Oh shít.. oops.. I thought it was being released and falling from B to A

Ok.. well its not much different then. Same thing again

It has velocity Vi at the bottom of the arc, point A. It has kinetic energy and no potential energy.

Ei = Potential Energy + Kinetic Energy
   = mg0 + (1/2)mVi²
   = (1/2)mVi²

Then when it reaches point B.

Ef = Potential Energy + Kinetic Energy
  = mgr + (1/2)mVf²

Now Energy is conserved, so Ei = Ef.

    Ei = Ef
=> (1/2)mVi² = (1/2)mVf² + mgr
=> Vi² = Vf² + 2gr    [cancelling m and multiplying across by 2]
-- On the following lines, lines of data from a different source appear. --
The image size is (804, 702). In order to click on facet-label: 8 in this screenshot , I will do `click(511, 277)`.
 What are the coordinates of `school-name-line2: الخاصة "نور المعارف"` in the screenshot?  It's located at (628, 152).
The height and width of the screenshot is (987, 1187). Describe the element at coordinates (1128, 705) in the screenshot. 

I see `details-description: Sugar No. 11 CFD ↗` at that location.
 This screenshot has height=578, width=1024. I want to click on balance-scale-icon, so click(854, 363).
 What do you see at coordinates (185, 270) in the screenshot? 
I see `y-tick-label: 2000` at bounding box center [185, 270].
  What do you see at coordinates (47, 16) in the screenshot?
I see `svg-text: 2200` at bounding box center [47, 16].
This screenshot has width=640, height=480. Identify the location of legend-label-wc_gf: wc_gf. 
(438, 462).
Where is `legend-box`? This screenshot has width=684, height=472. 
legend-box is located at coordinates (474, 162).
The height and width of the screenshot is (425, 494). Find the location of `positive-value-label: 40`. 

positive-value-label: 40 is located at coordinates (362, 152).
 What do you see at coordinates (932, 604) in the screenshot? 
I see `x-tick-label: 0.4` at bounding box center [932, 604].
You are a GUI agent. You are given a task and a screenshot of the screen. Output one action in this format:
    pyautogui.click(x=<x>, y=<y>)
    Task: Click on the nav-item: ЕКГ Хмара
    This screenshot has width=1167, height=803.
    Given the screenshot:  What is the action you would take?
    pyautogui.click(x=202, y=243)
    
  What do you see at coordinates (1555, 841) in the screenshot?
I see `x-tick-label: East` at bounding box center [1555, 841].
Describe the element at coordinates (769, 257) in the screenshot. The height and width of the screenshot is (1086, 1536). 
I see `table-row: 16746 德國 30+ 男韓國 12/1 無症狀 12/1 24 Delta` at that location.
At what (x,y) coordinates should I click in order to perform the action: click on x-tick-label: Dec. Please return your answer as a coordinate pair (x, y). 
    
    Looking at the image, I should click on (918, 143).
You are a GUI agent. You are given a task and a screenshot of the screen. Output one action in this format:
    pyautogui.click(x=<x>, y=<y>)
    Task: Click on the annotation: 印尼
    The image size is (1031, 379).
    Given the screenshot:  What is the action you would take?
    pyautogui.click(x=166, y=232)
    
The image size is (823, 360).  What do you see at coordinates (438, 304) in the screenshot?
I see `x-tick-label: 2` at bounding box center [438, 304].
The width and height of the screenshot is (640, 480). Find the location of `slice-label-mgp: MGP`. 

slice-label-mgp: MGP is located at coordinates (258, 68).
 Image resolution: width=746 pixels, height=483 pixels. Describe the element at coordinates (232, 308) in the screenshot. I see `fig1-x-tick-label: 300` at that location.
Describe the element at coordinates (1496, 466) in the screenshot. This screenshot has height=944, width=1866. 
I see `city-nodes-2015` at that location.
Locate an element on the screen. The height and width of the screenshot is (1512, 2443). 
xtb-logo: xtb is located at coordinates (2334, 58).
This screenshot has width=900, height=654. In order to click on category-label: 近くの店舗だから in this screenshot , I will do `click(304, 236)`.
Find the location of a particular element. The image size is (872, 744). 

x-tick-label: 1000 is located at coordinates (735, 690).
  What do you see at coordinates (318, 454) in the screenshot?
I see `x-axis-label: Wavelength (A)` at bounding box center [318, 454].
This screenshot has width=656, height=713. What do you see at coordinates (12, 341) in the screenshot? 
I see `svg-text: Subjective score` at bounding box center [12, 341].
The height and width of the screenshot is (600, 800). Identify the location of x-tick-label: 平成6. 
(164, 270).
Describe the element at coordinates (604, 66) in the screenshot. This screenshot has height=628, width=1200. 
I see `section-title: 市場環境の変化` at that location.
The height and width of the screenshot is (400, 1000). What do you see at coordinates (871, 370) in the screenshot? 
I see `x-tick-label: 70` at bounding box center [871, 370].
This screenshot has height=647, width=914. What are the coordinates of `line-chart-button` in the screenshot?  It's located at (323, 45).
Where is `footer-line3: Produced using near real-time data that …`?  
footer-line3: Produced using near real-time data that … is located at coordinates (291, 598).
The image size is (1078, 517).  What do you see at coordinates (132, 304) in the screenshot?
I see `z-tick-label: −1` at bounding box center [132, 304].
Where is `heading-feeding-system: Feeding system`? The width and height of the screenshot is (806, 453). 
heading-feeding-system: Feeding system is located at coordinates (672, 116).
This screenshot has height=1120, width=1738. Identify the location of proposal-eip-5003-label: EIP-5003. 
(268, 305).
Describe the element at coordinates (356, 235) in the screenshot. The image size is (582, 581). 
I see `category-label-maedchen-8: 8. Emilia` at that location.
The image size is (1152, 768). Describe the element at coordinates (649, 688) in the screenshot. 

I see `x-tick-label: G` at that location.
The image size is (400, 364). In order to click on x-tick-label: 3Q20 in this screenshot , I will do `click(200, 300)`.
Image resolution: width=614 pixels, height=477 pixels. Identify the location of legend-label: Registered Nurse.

Rearrange to get Vf on its own.

Vf = sqrt[Vi² - 2gr]

Now plug in your values, g = 0.98m/s², Vi = 5m/s and r = 0.8m

And you get

Vf = sqrt[25 - 15.68]
    = sqrt[9.32]
    = 3.05m/s

---

To approach it the newtonian method, you'd do exactly the same thing as before, you'd just need to change the limits of integration. I dunno if you get all that integration stuff in the 2nd part, its just like the stuff you do in applied maths Q10 if you do it. I think all that calculus stuff tho its a bit too advanced for the LC physics course tho.

shark_eye

KE at A = KE at B + Potential energy at B

1/2 mv2 = 1/2 mv2 + mgh

1/2(0.24)(5)2=1/2mv2 + (0.24)(9.8)(0.8)

12.5 = 1/2v2 = 7.84

4.68 = 1/2v2

3.05 = v


centripetal acc = v2/r = 3.052/0.8 = 11.65

f= ma = 0.24(11.65)= 2.8 N


EASY pfffffffffff

ApeXaviour

shark_eye wrote: »

EASY pfffffffffff

And unnecessary, a three year old question that was answered well enough by Sev.

Please don't rehash old threads without some reason, it doesn't even have to be a good reason.